Brexit caused the Tory infighting that will cost us the election, ex minister says

brexit caused the tory infighting that will cost us the election, ex minister says

Paul Scully MP on the roof terrace of the buillding which houses his Westminster Office (Photo: Tom Pilston)

Voters will think the Tories have “lost our marbles” if they try to replace Rishi Sunak after next month’s local elections, says former minister Paul Scully.

The 56-year-old Sutton MP agrees bad results will cause “palpitations” particularly if the Tories lose Andy Street and Ben Houchen, their high profile mayors, but says deposing Sunak would be ‘mad’.

“If we start changing the leader now I can’t think what the public would think…They would think we’ve lost our marbles.”

Scully has no reason to love the prime minister who sacked him from his ministerial positions last November and did little to help his subsequent bid to become the Tories’ mayoral candidate for London’s mayor. Scully served as Minister for London from February 2020 and Parliamentary Under-Secretary of State for Tech and the Digital Economy from October 2022.

But having announced his decision to stand down as an MP last month Scully has opted to tell his party a few home truths – particularly about the dangers of speaking to an ever diminishing audience and in-fighting.

“If we just focus on core vote, eventually that core shrinks to nothing,” he posted on X recently. “Talk more about housing; renting first because home ownership has drifted too far from so many. Show a real connection and empathy with other generations. Otherwise we risk pushing ourselves into an ideological cul-de-sac.”

“The standard deviation model is true in politics. Most people are in the middle. We can work with the bell curve or become the bell-ends. We need to make that decision. I fear the electorate already is!”

So what should Sunak say to convince all voters that the Tories aren’t just a lobbying group for older, home-owners?

“The first thing is that it really has to say something, I am being slightly flippant, but literally at the moment I am not hearing anything.”

He says his party shouldn’t allow Labour to grab the agenda on planning reform but drive ahead with radical moves to promote housebuilding. Similarly he wants to see more done for renters including improving pay and job security.

Scully acknowledges, however, that the latest watering down of legislation to improve the rights of leaseholders was a consequence of “short termism and vested interest”.

He says the Conservatives have lost their genius for internal coalition building. “The foundations got knocked somewhere and until we get that back, having that loose coalition, of realising that politics is the art of the possible you are never going to get anywhere.

“Whoever the next leader they have to be the leader of what is currently an unleadable party,” he says.

How did it come to this? Scully, himself an ardent Brexiter, blames the rancour of that debate.

“What we saw through the Brexit years when parliament was in stasis..was lots of people saying things that couldn’t be unsaid.”

“The problem is that it becomes easier to do that the next time and the next time. Since then we’ve had arguments about our approach to lockdown, the economy, any number of things. They are not looking for ways to get together but to drag the party in their mould.”

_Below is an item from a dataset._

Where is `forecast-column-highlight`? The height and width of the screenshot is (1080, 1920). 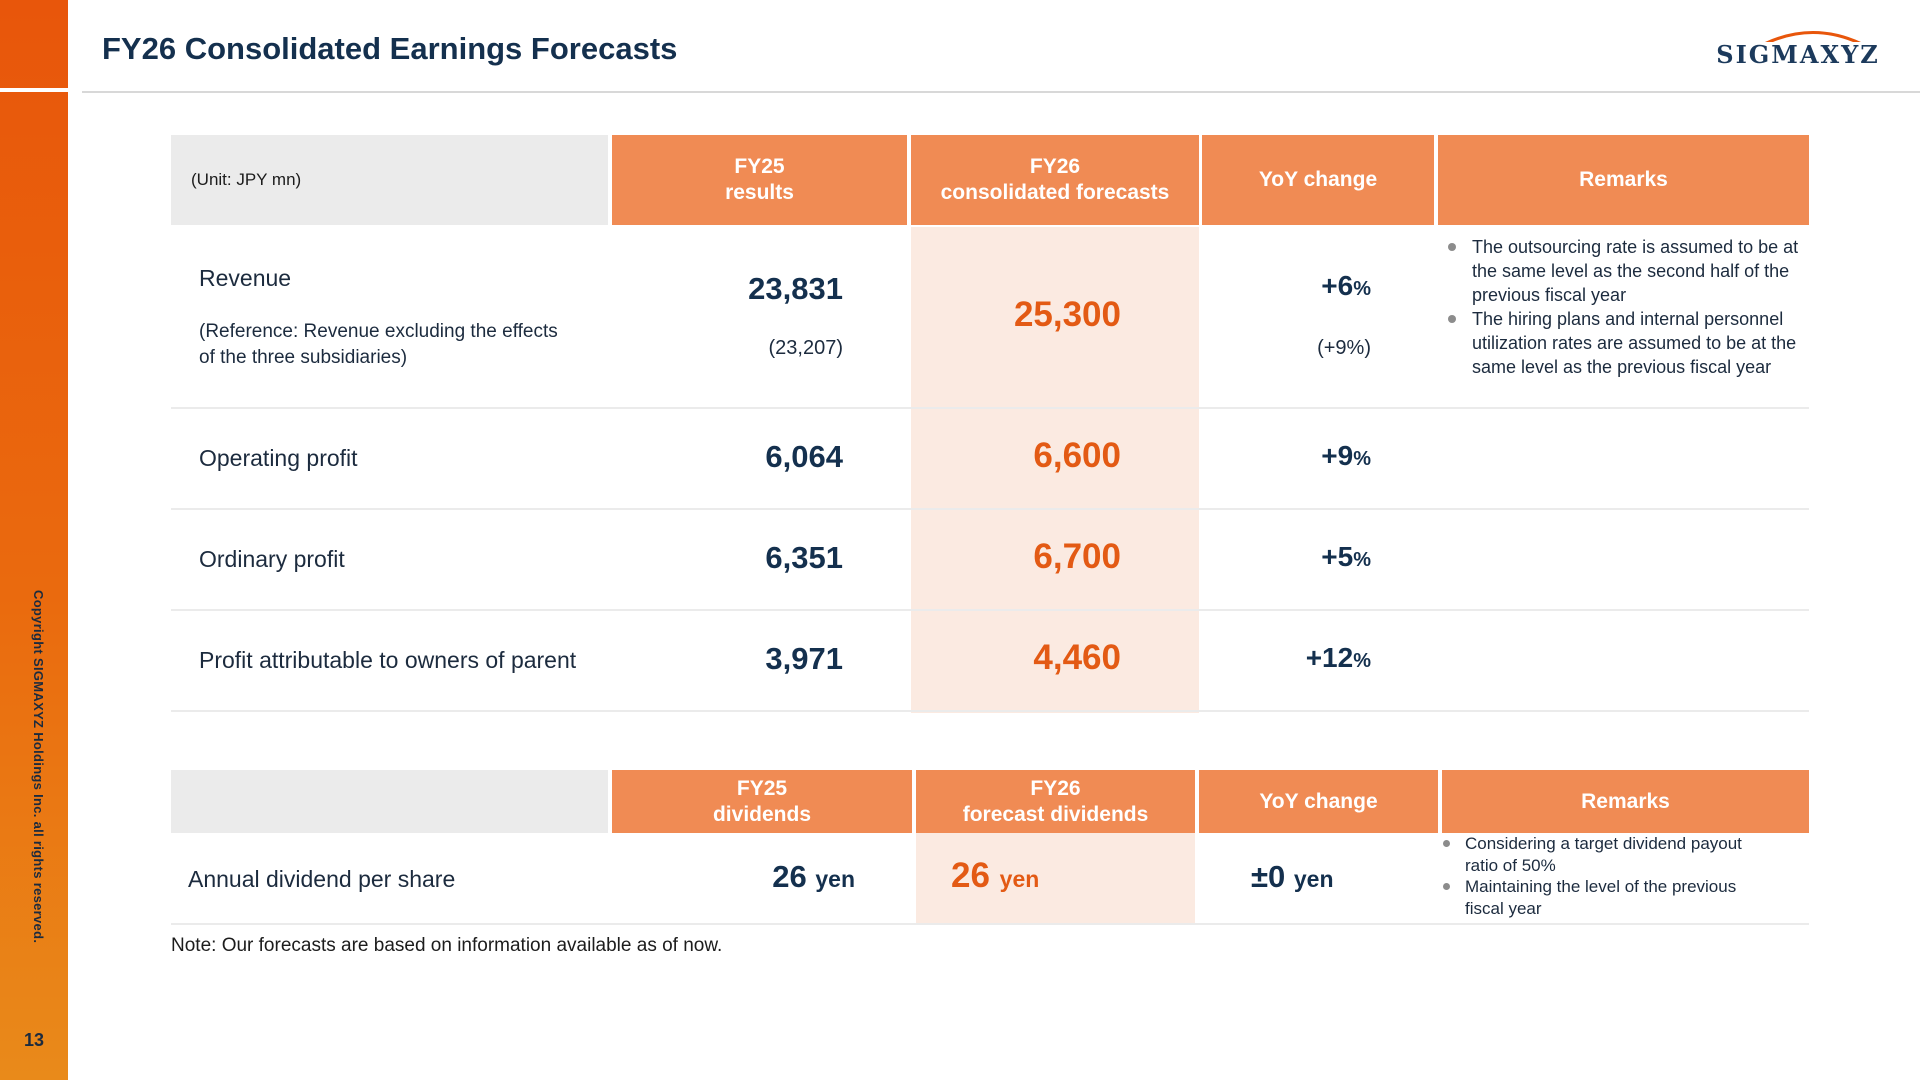
forecast-column-highlight is located at coordinates (1055, 470).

Even when Tories are addressing genuine concerns, he says, too often they do so with language aimed at a very narrow group of people.

“If you look at some of the stuff Suella [Braverman] and others have said about immigration the kernel of it is not wrong.” The wrapping, on the other hand, alienates “big groups of people”.

Ads attacking London as crime-ridden from Susan Hall, the woman who beat Scully to contest the capital’s mayoralty, were ill-judged. “It just needed a basic sense-check.”

Winning the party leadership by appealing to its “ideological purity” will only ensure defeat at a general election, he says. “You are going to be condemned to be leader of the opposition.”

“The biggest fear I have is that people just stop listening to us. You just end up talking to a smaller subset of the Conservative Party.”

Scully believes he may have been sacked because he had let it be known he was thinking of standing down as an MP. The dismissal felt “brutal”.

He recounts how he was five minutes into an online meeting with Michael Gove when saw the chief whip’s number flash up on his phone. He paused the meeting to take the call assuming it was just a courtesy to inform him he was staying put – but never returned. “I got up, hugged my private secretary and left.”

A damaging feature of politics, he says, is that party management means quiet, collegiate competence prospers far less than spiky, awkward trouble-making. But unless the Tories find some team spirit from somewhere they are doomed he says.

“We’ve talked a lot about what happens next and next leaders but that’s kind of for another day. You can win 4-3 in extra time after you’ve been three nil down at half time but only if you’re all attacking the same goal, if you’re punching one another on the half-way line you’ve got no chance.”